DQ: Have you created a joint-working group on BIM and digital twins to co-ordinate the existing standards, and develop new standards and processes needed to drive adoption?
Dan Isaacs: Yes, this is in the works.
DTC and NIBS are in the process of finalizing a collaboration agreement. We are now establishing joint-working groups. Members from both groups have volunteered and are participating on both sides, including the NIBS BIM Council chair and the National BIM Program Steering Committee chair.
DQ: What are the standards specifically involved? Also, processes!
Ron Zahavi: Here are a few global ones:
- ISO/TC 267 WG 6 Technical Report 'Digital, Data, and Technology
- ISO/TC 267 WG 9 Organizational Approach
- ISO/TC 59
- CEN/TC 442 Space & Area Measurement
- ISO 55000 applicable subjects
- ISO 41000 applicable subjects
- ISO 19650 applicable subjects
- Defacto commercial standards (eClass, KNX, BACnet, Scada, ETIM, GS1, etc.).

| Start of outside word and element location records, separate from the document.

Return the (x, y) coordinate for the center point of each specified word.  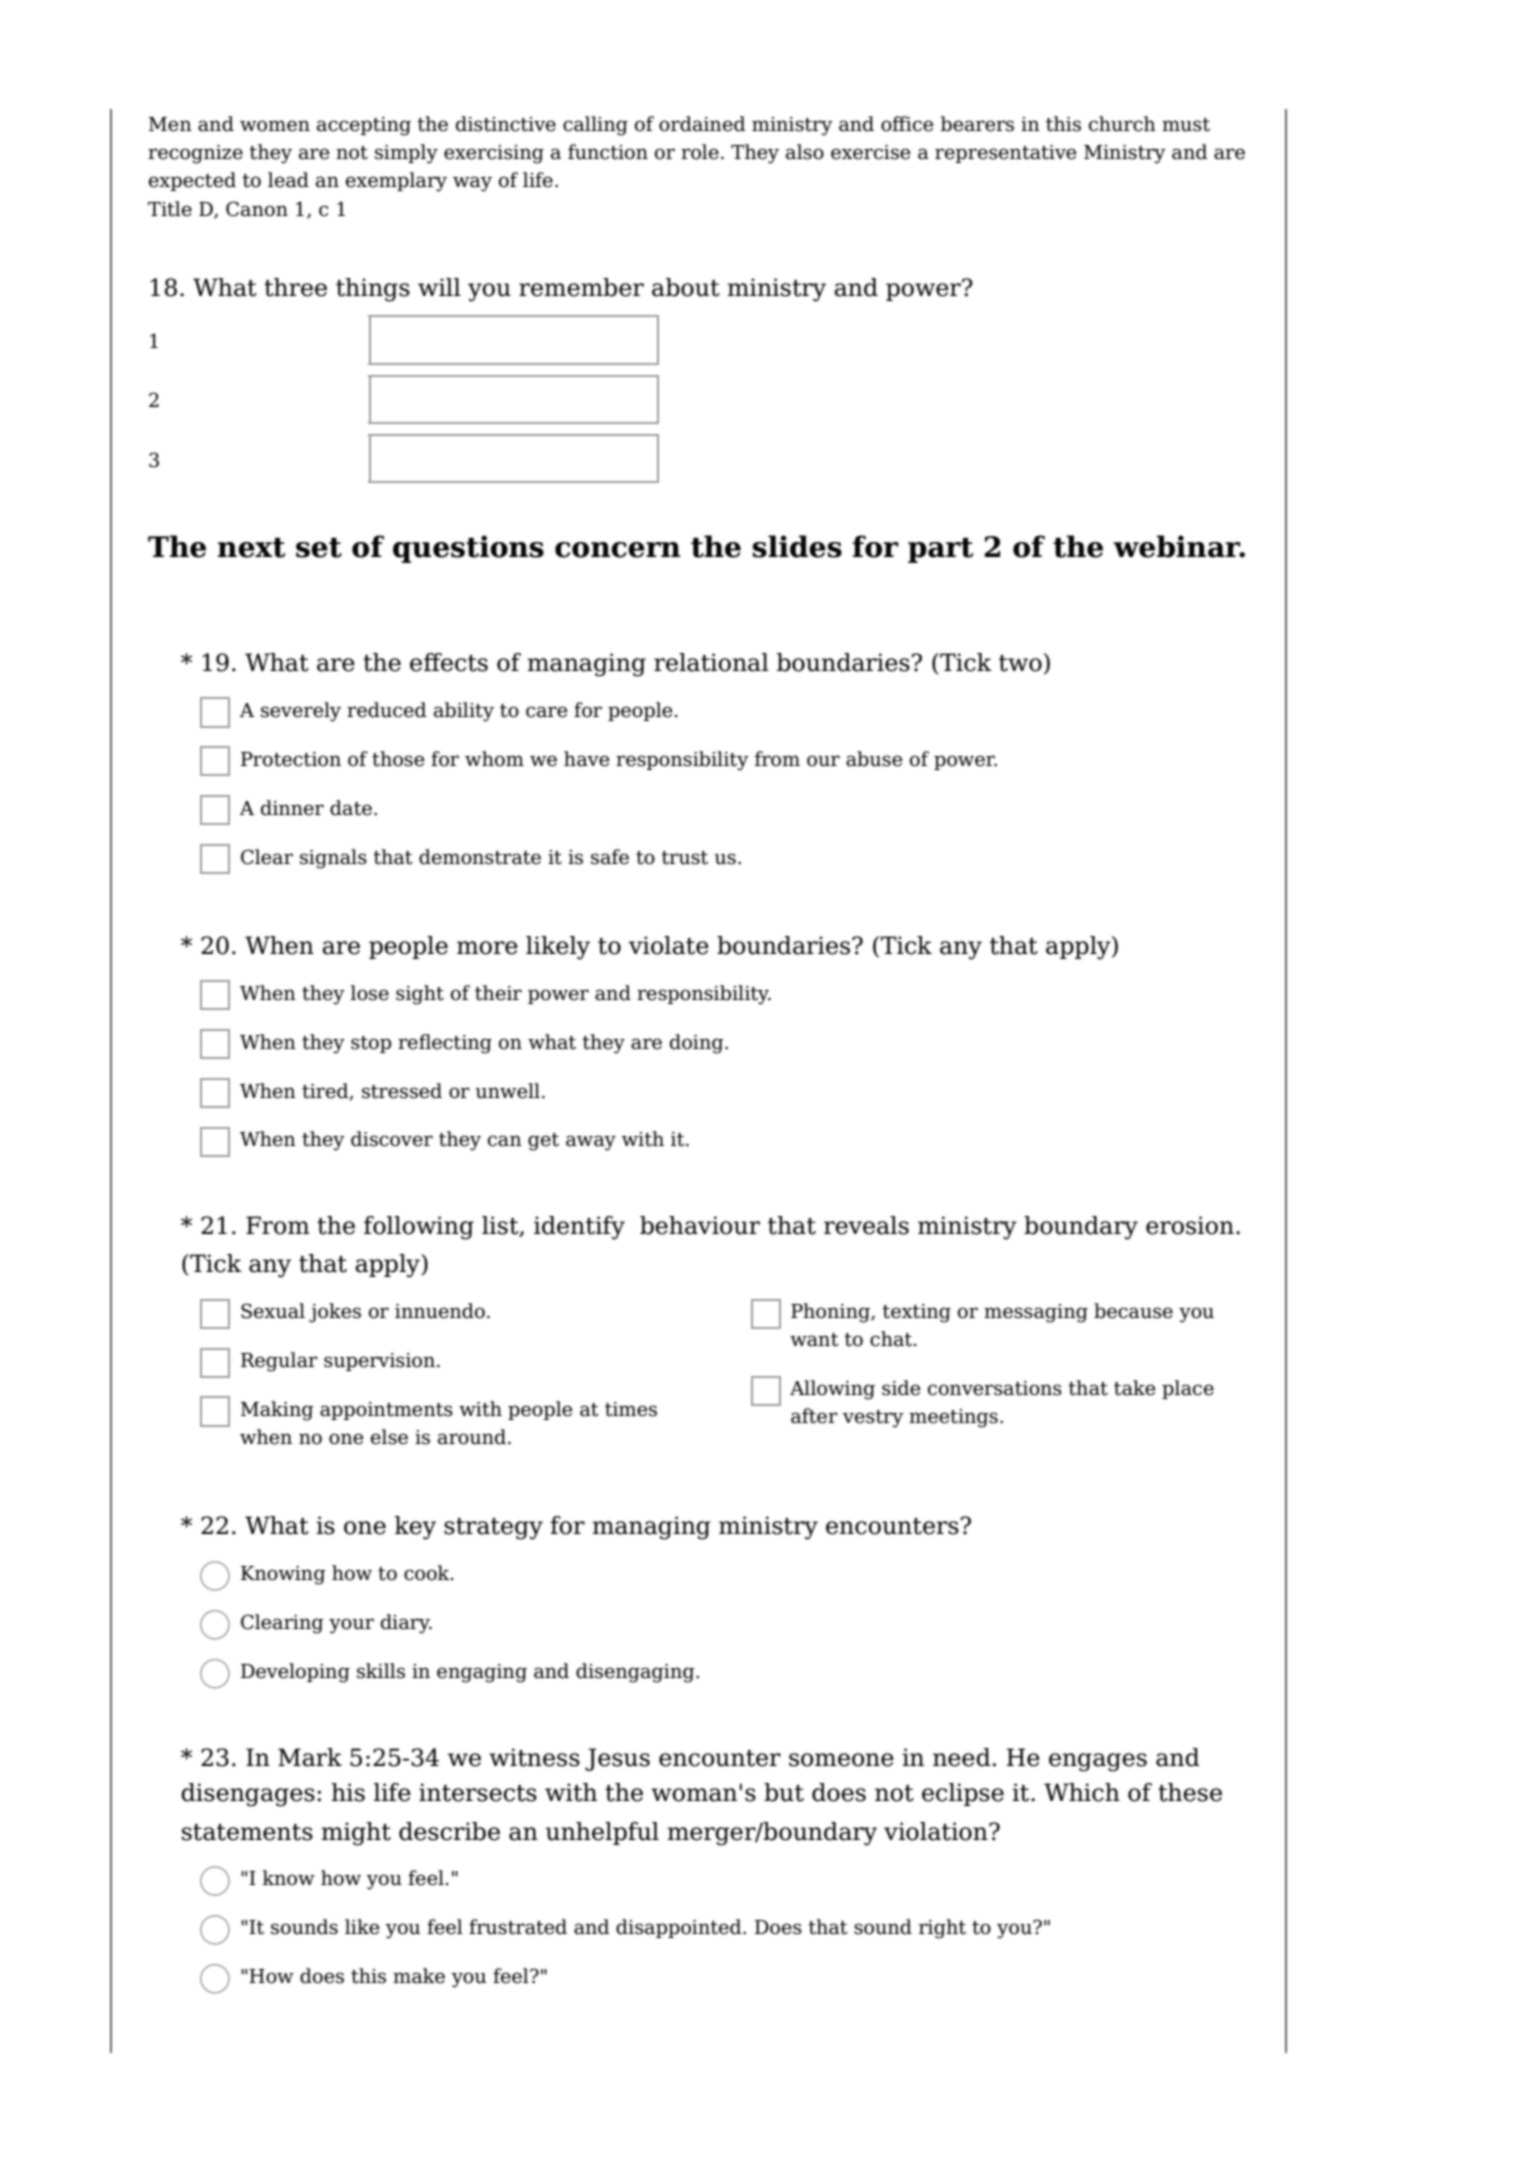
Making (277, 1411)
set (319, 548)
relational (711, 662)
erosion (1190, 1225)
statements (247, 1832)
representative (1005, 154)
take (1134, 1388)
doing (698, 1044)
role (700, 152)
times (631, 1409)
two (1020, 663)
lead (288, 180)
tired (326, 1091)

DQ: How is IIC helping companies secure industrial automation and control systems?
Ron Zahavi: The IIC has published the IoT Security Maturity Model. The publication offers general maturity guidance, which organizations can extend through profiles and mappings.
We recently published the ISA 62443 mappings. The mappings allow an organization to select its maturity targets using the SMM. Depending on their role (product supplier, asset owner, systems integrator), use the mappings to identify the controls they should implement to meet their desired investment level and security needs.
We have also published the Digital Twin SMM profile (a collaboration between IIC and DTC), which extends the SMM guidance to digital twin systems.
Together these artifacts allow an industrial manufacturing organization implementing digital twins to use the profile to determine their target and then use the mappings to determine what controls to implement.